EXTRACT:

What Is Differential Analysis?
Differential analysis is an emerging solution in static analysis. Here, we break down what is differential analysis and how it works in static analysis.
Read along or jump ahead to the section that interests you the most:
- What Is Differential Analysis?
- Incremental vs Differential Analysis
- Why Is Differential Analysis Important?
- Use Cases for Incremental and Differential Analysis
- How Differential Analysis Works with Klocwork
- Examples of Differential Analysis with Klocwork
What Is Differential Analysis?
Differential analysis is a form of “fast feedback” static code analysis. It uses system context data from previous analysis builds to analyze only the new and changed files. At the same time, it provides results as if the entire system had been analyzed.
This approach provides the shortest possible analysis times for the new and changed code — while maintaining the accuracy and detail of the analysis data.
Incremental vs Differential Analysis
Incremental Analysis encompasses the idea of performing an "update analysis", much like a compiler toolchain will perform an "update build"; as opposed to a full, clean, rebuild. By maintaining "analysis objects" (which contain the analysis data for a module and timestamps or checksums for the files that it depends upon) from a prior analysis build, incremental analysis can initiate a ‘dependency check’ to determine which, if any, of the source files have changed and need to be re-analyzed. In incremental analysis, the whole application is essentially re-analyzed with the minimum effort. Done correctly, incremental analysis is much faster than a full analysis with no impact on the accuracy of the results.
However, in a worst case – imagine that the code changes, for a badly designed system, include an update to a central module or interface that is used (or included), unlitmately, by all other modules in the system – the incremental analysis time will then be equivalent to the full analysis time. Sadly, software systems suffering from poor modularity, with unwanted dependencies and couplings, are common and refactoring isn’t always possible. When combined with very large, complex codebases, with very long build and analysis times, this compounds the issues of runtimes for our CI/CD pipelines.
Put simply, Differential Analysis is an enhanced form of incremental static code analysis, desinged for use in CI/CD pipelines, where codebases are large and complex, and build and analysis times are otherwise impractical for “fast feedback” for development teams.

INFORMATION SHOWN:
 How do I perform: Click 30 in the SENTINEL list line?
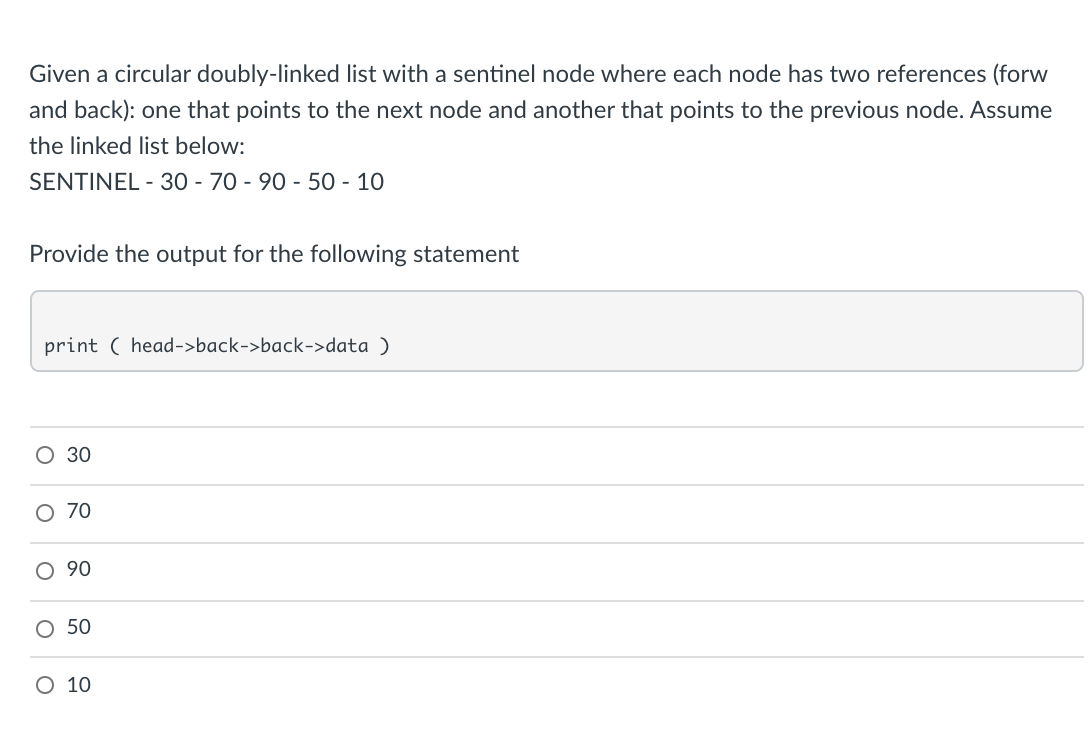pyautogui.click(x=174, y=182)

AIM 1:
For each statement, answer yes or no according to the differential analysis page, and quote the words of the page that decide it.
(a) Differential analysis analyzes only the new and changed files.
(b) Incremental analysis is always much faster than a full analysis.
(c) The analysis objects kept from a prior build include timestamps or checksums.
AIM 2:
Answer these questions from the differential analysis page:
(a) What data from previous analysis builds does differential analysis use?
(b) What kind of build by a compiler toolchain does incremental analysis resemble?
(c) What does the page say about refactoring?
AIM 3: Resume the differential analysis page after its final sentence.
The material plays no part here.

RESULT 1:
(a) Yes: "to analyze only the new and changed files"
(b) No: "the incremental analysis time will then be equivalent to the full analysis time"
(c) Yes: "contain the analysis data for a module and timestamps or checksums for the files that it depends upon"

RESULT 2:
(a) System context data
(b) An "update build"
(c) It isn't always possible.

RESULT 3:
By using system context data from previous full analysis builds on remote build servers, the local static analyzer examines only the files that are new or that have changed as reported by the version control system (e.g. Git, or P4). Using this system context data, shared from the servers, the local static code analyzer is able to provide analysis results "as if" your entire system had been analyzed, even though only a small fraction of the system has actually been analyzed locally. Thus, differential analysis provides you with the shortest possible analysis times while reporting new issues in the changed code, and can facilitate “fast feedback” to development teams, regardless of the overall scale of the codebase, or the lack of modularity in its design.
For tools like Klocwork, differential analysis will also only report the new issues that were detected since the last build, or with respect to the current main branch, to ensure that their focus is maintained on the ‘new issues’ that will degrade the quality of the codebase and lead to issues with compliance.
Why Differential Analysis Is Important
Differential analysis is important to ensure shorter analysis times and faster feedback.
Differential Analysis Accelerates Code Analysis
When you write code, you likely need to comply with quality, security, or standards. In general, this involves running a local or pre-commit analysis of your code.
But what if the code is already committed when the analysis is performed? You may have already have moved on to another task. Fixing those issues could be pushed back further. It could even be pushed back as far as the final release cycle when the backlog of open issues is presented to the development team.
A local or pre-commit analysis generally involves running an analysis of the entire codebase — complete with changes. It reports back the new issues.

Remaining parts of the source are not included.